VITURI. Renée Coura Ivo. As conseqüências do regime de progressão continuada nas práticas escolares: planos de ensino do ciclo II.  Relatório científico final. Diretoria de Pesquisa de Pós-Graduação do Centro Universitário Nove de Julho – UNINOVE. São Paulo, 2007.

 

Trata-se de um trabalho que busca refletir sobre as principais conseqüências das atuais políticas educacionais nas práticas escolares.

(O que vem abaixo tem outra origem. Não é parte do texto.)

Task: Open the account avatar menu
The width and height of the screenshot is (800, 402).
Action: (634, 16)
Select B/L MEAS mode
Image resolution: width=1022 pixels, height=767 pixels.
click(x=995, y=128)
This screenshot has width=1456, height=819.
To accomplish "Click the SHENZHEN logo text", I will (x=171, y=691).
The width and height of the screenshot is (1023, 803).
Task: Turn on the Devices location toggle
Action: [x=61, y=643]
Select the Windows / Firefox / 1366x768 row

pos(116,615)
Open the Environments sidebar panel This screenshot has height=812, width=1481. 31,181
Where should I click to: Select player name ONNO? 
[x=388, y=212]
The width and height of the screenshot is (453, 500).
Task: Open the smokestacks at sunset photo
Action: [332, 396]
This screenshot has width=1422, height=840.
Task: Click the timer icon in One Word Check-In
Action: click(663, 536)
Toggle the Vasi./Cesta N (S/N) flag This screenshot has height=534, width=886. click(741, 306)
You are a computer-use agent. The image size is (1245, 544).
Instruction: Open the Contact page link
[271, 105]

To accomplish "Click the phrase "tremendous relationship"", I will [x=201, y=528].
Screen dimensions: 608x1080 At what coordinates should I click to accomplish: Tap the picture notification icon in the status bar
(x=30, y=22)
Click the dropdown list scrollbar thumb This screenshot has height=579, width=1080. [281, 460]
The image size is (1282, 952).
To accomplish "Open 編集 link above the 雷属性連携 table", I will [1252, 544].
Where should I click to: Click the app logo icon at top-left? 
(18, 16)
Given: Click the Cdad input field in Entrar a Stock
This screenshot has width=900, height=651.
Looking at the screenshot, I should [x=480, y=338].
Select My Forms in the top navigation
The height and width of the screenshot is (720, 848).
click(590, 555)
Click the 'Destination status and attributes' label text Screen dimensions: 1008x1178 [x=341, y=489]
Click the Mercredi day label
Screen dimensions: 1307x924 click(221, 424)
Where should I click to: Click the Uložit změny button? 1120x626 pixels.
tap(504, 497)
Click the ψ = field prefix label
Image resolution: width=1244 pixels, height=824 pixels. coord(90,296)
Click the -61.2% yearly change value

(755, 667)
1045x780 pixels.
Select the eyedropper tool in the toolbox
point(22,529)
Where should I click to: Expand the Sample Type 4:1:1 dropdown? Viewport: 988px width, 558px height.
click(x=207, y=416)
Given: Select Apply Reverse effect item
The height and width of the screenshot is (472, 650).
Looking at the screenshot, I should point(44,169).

A partir da realização de pesquisa qualitativa por meio de levantamento bibliográfico e documental e observações do cotidiano escolar, buscou-se compreender a constituição das práticas escolares por meio da análise dos planos de ensino, elaborados no período de 1985 a 2006, pelos professores do ciclo II (Ensino Fundamental II – 5ª a 8ª séries) de uma escola estadual de São Paulo, investigando as relações entre esses planos, a cultura da escola e as políticas educacionais que se propõem inclusivas, especialmente o regime de progressão continuada. O escopo é compreender o impacto do regime de progressão continuada sobre os conteúdos que compõem as disciplinas (Língua Portuguesa, Matemática, Ciências Físicas e Biológicas, História e Geografia) do ciclo II, considerando que a implantação deste regime sugere uma mudança na cultura escolar e conseqüentemente nos planos de ensino.  A análise dos referidos planos de ensino, principalmente a análise comparativa realizada entre os planos das disciplinas de Língua Portuguesa, Matemática e História e os livros didáticos das disciplinas em questão, permite sustentar que as mudanças ocorridas nos conteúdos propostos nos planos de ensino, ao longo dos últimos vinte anos, têm mais relação com os livros didáticos do que com a implementação do regime de progressão continuada. 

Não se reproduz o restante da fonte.